◆ Task input
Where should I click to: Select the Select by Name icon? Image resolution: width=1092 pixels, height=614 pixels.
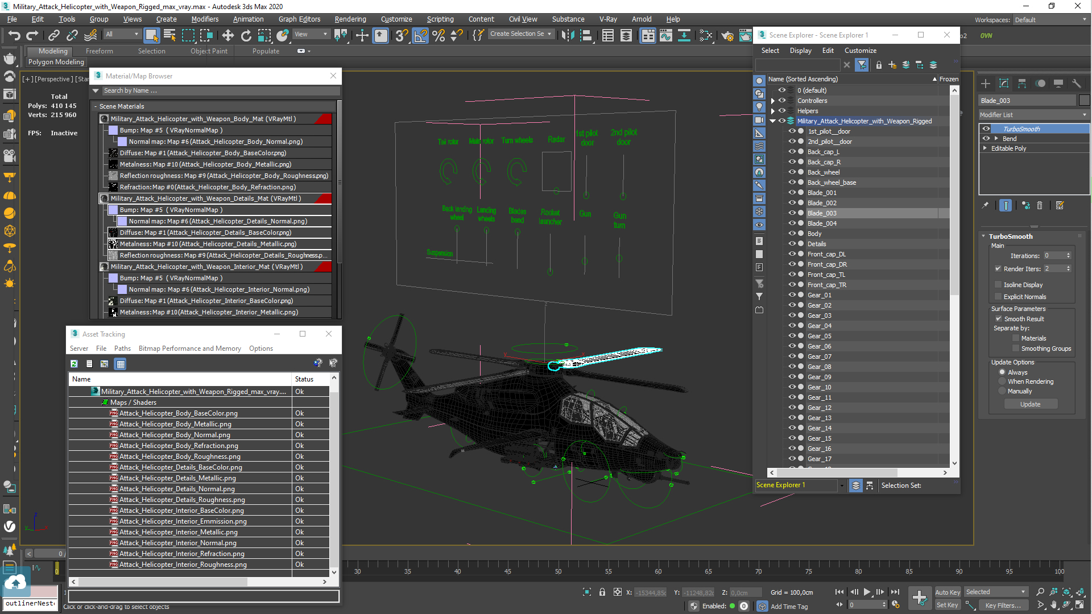(169, 35)
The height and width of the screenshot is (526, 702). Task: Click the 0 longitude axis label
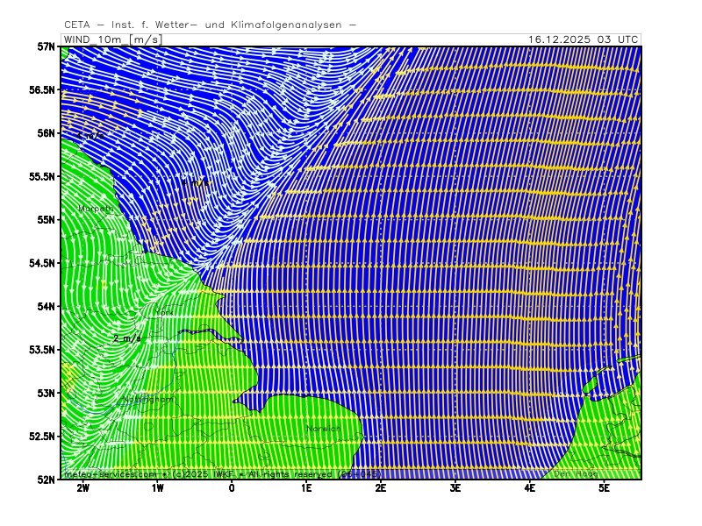point(232,487)
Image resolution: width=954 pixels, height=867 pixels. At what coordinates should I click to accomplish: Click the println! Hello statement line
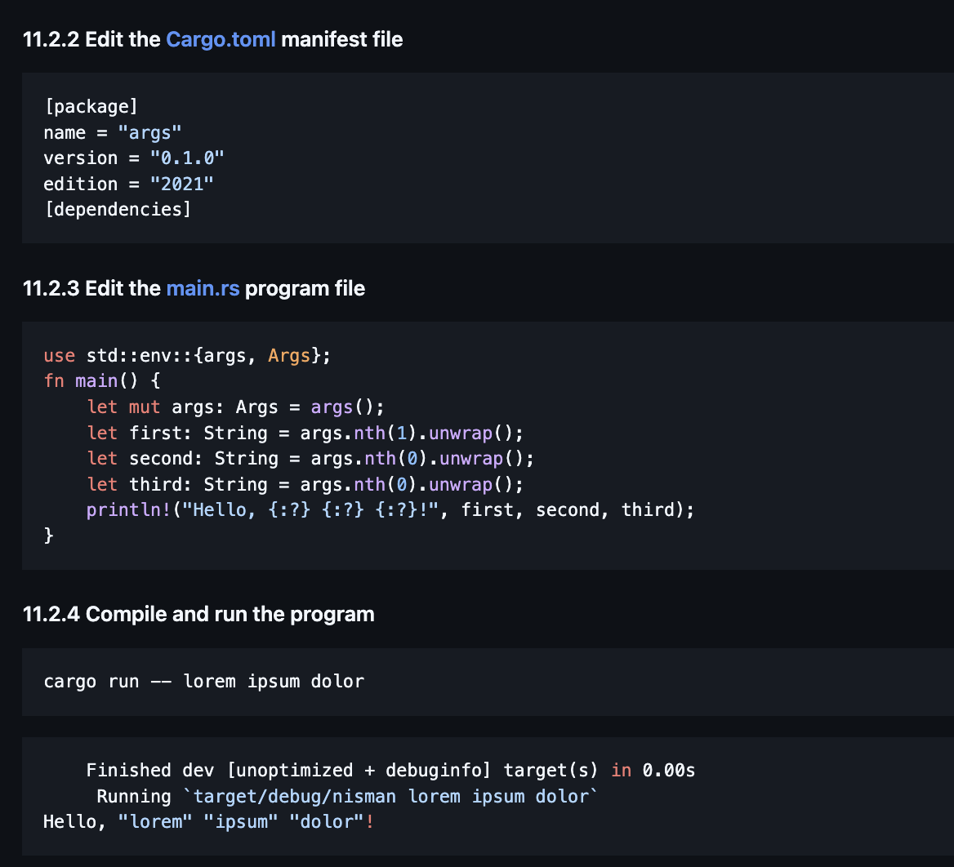[390, 510]
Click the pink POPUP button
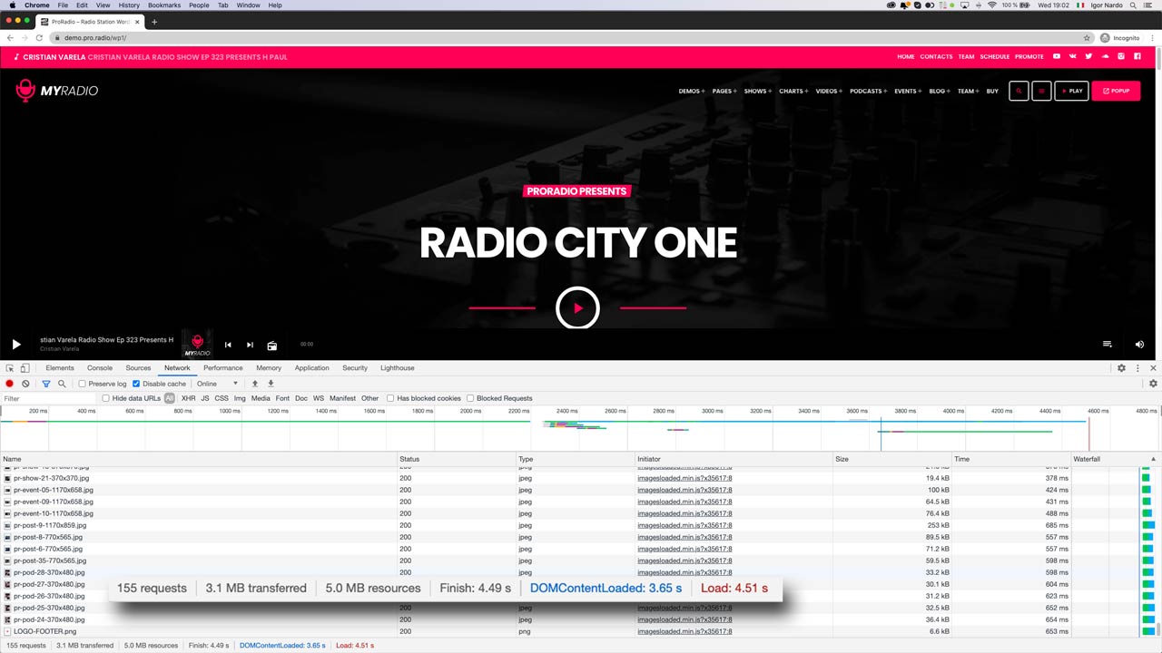This screenshot has width=1162, height=653. pos(1116,91)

◆ Exercise objective
Could you repeat each line above exactly as written? Omit the pictures.

◆ Task output
Where should I click to: Select the Select by Name icon? Image resolution: width=1092 pixels, height=614 pixels.
(169, 35)
The height and width of the screenshot is (526, 702). Task: Click the 0 longitude axis label
point(232,487)
Image resolution: width=954 pixels, height=867 pixels. At what coordinates should I click to accomplish: Click the println! Hello statement line
[390, 510]
Click the pink POPUP button
This screenshot has width=1162, height=653. pos(1116,91)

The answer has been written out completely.